*** Opening Text section ***
Designing Transparency

This is a working draft of some thoughts concerning design I’ve been throwing around in my head for a while now. In my undergraduate curriculum, we constantly talk about how design will change the world but we rarely critically examine our practice. Special thanks to Dan Lockton for all his help and support.

Opacity in Interfaces and Relationships

Visual interfaces mediate a user and their goals. Interacting with an interface triggers another action; clicking an icon opens a file, for example. What is not always immediately obvious to the user, however, are the activities occurring beneath the surface. As such, interfaces are, for the most part, opaque. They are inherently a representation or abstraction of some other process. Clicking the “Place your order” button on the Amazon checkout page triggers a flurry of activities: money is exchanged, a warehouse employee has a new order to fulfill, a shipping label is printed, your suggestions algorithm is updated. All the consumer notices is an email notification, a line on their bank statement, and a package a few days later. By choosing to expose or conceal certain processes, designers wield considerable influence and control over a user’s perception. There is often an information asymmetry between user and service provider that is arguably insufficiently addressed by current design practices.

Digital products have immense power in their efficiency and flexibility. Instead of walking out to a busy street to hail a cab, one can be guaranteed a ride without stepping out of their home. The ease and convenience of digital often betrays the complex underlying systems and infrastructures that support it. The immediate convenience of tapping a button to get a ride is hard to deny, but what is significantly less obvious is the impact on local transit systems and working wages. Everything that exists and happens in the digital world has some effect in the physical world. That isn’t to say that on-demand rides shouldn’t exist or getting a ride ought to be a difficult and inconvenient task, but, rather, designers should be asking not only how to create a pleasant and streamlined experience but also how to encourage users to critically evaluate their actions and choices. How can critical thought be integrated into a seamless experience? It is necessary to understand and question what is communicated to the end user. Admittedly, to ask users to contemplate systems and understand their own role within them is a tall order to, but if individuals are never given the opportunity to see and understand underlying processes, it is nearly impossible for them to critically evaluate it. Louise Downe writes, “When we don’t know how a thing works we make it up,” and uninformed assumptions can only lead to unexpected misunderstandings and mistakes.
*** Closing Text section ***
*** Opening Data below ***
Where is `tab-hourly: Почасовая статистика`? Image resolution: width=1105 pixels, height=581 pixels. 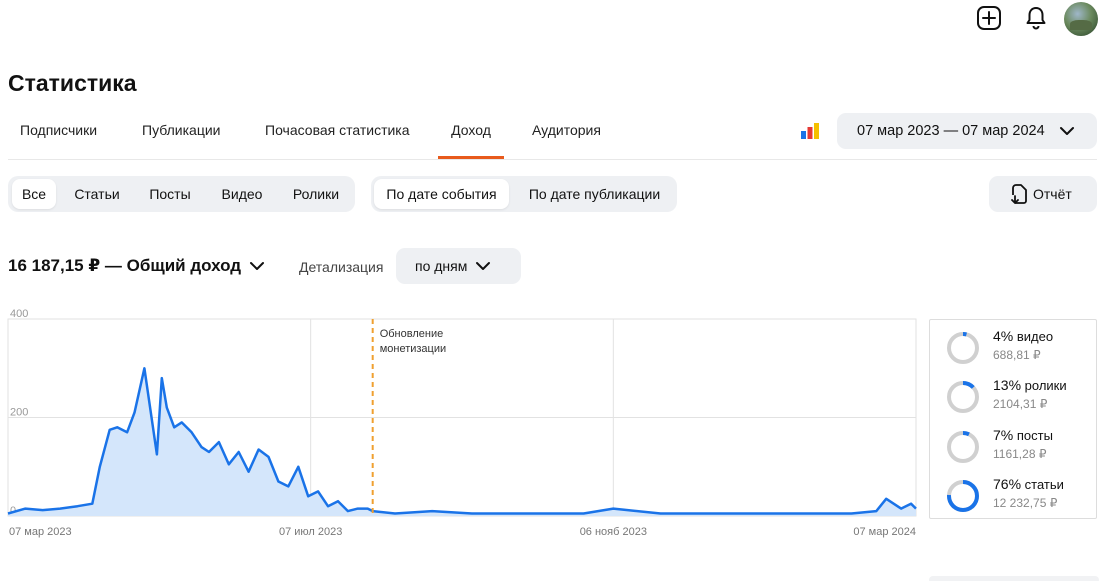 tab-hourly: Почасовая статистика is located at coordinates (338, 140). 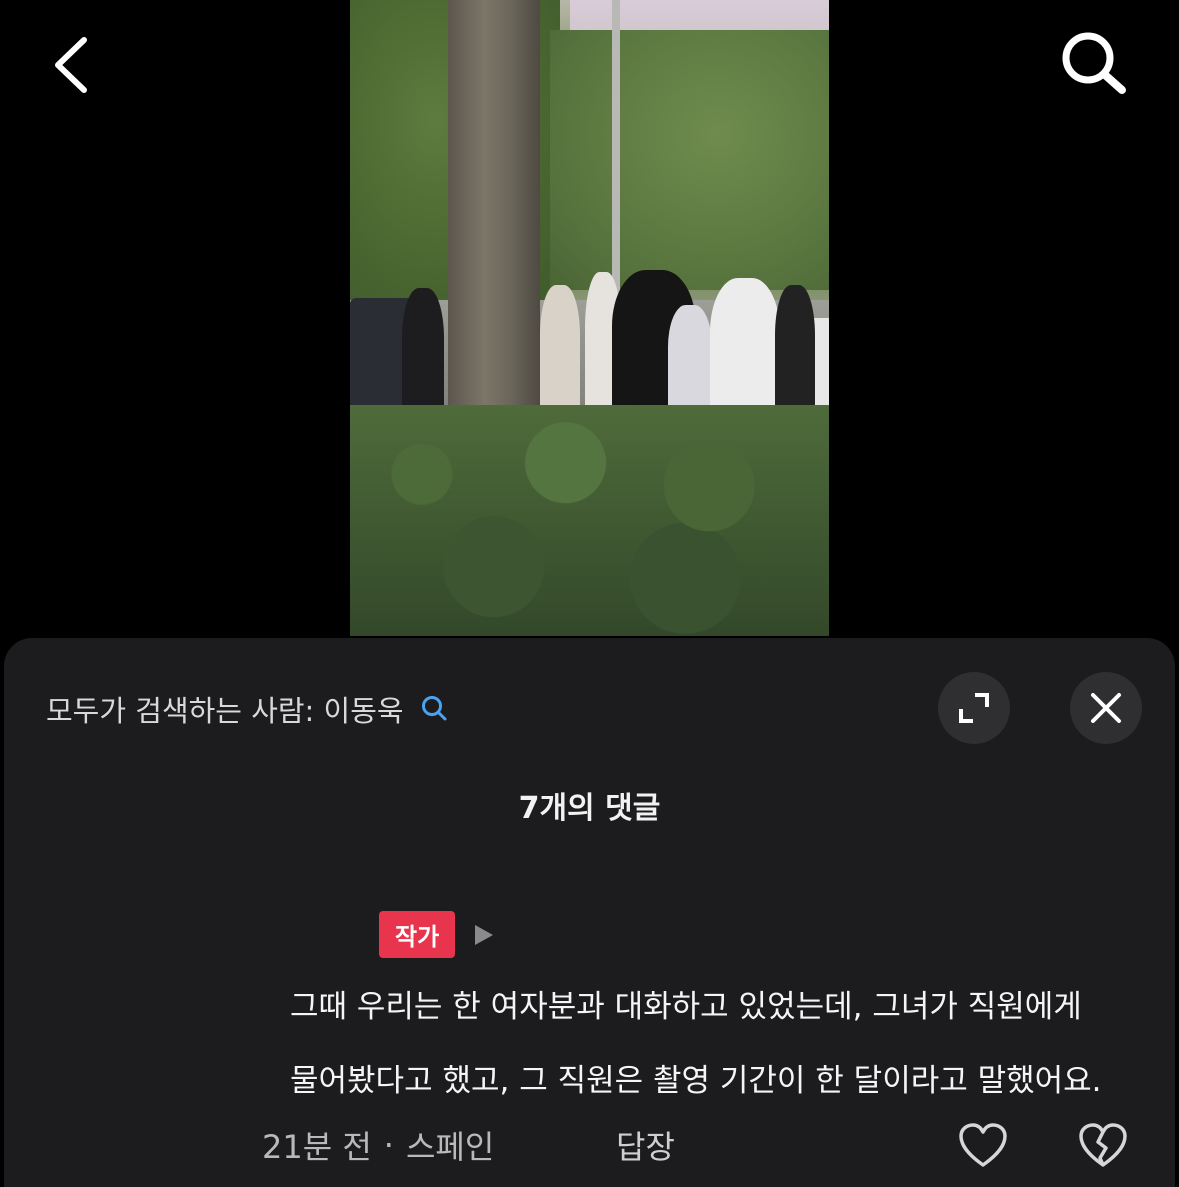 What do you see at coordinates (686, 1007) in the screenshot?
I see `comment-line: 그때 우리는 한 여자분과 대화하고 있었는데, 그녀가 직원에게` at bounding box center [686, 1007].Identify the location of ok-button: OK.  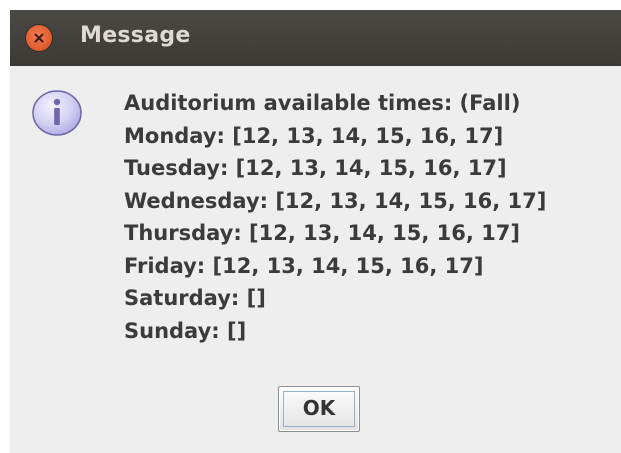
*** Closing Data below ***
Task
According to the essay on designing transparency, why should users be given the chance to see and understand the processes underlying a digital service? Answer in one to three sentences. The listing can be set aside; it plays no part in what follows.

Solution to this exercise
If individuals are never given the opportunity to see and understand underlying processes, it is nearly impossible for them to critically evaluate those processes. Without that understanding, people fill the gaps with uninformed assumptions, which lead to unexpected misunderstandings and mistakes.